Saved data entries
━━━━━━━━━━

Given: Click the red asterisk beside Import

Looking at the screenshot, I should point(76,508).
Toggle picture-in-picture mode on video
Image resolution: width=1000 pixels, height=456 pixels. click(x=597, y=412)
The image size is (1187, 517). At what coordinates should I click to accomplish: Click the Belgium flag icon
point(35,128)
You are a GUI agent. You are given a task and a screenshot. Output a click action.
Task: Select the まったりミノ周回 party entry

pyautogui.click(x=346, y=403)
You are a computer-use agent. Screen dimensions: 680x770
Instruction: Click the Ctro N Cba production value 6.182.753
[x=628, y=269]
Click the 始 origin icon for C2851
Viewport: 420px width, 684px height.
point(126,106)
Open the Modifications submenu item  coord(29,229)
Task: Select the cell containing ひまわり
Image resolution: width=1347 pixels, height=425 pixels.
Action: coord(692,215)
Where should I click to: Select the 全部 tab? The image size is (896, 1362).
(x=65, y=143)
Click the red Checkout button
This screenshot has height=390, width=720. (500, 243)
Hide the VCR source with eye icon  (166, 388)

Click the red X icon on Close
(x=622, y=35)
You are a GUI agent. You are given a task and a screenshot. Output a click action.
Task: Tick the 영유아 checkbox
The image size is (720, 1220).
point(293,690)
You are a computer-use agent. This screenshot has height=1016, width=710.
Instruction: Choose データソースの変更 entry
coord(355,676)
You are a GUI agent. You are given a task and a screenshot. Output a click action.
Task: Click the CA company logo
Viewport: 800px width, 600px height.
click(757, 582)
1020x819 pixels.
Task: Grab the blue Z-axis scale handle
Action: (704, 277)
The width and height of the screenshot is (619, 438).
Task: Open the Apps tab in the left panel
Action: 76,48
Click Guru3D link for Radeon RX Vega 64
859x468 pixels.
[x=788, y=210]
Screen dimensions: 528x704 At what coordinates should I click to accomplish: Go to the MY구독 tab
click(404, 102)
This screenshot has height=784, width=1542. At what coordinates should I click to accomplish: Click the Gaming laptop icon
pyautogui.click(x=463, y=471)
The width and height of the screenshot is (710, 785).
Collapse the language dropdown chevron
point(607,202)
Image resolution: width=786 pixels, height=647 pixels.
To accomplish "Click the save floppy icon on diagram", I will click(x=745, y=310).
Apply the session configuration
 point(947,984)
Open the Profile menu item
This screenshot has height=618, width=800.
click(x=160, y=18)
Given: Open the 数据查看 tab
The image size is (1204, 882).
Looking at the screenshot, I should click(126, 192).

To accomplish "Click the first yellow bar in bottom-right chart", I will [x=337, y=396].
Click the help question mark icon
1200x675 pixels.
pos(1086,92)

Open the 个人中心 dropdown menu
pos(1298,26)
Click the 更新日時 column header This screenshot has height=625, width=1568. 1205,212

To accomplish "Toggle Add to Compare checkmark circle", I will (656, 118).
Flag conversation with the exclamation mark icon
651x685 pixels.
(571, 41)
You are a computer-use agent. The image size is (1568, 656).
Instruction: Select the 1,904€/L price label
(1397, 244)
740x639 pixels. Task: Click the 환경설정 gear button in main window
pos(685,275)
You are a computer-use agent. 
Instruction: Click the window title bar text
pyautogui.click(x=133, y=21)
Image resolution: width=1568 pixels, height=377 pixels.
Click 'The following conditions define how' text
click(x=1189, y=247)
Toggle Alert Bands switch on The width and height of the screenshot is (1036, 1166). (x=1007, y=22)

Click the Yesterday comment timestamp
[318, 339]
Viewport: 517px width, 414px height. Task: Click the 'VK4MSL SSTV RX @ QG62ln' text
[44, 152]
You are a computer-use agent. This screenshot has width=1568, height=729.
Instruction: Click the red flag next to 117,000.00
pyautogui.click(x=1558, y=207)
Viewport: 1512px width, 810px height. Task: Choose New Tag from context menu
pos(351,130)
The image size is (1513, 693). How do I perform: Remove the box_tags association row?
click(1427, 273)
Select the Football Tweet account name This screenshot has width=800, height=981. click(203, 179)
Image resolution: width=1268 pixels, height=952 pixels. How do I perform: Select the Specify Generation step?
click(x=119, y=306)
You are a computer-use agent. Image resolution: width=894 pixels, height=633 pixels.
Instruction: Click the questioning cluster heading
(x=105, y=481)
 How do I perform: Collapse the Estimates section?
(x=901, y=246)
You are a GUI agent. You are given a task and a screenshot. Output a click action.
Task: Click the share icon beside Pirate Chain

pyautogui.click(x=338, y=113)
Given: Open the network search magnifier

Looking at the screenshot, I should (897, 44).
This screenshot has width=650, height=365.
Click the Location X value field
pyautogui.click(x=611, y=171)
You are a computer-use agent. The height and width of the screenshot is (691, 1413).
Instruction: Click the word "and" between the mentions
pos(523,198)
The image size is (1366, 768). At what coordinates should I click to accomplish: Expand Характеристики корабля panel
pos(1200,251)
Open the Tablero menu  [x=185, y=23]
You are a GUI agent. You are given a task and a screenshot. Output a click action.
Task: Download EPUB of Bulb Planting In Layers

━━━━━━━━━━

Work request =
Once you find the string "with" in a line of the records, copy that line.

Your solution =
Hide the VCR source with eye icon  (166, 388)
Flag conversation with the exclamation mark icon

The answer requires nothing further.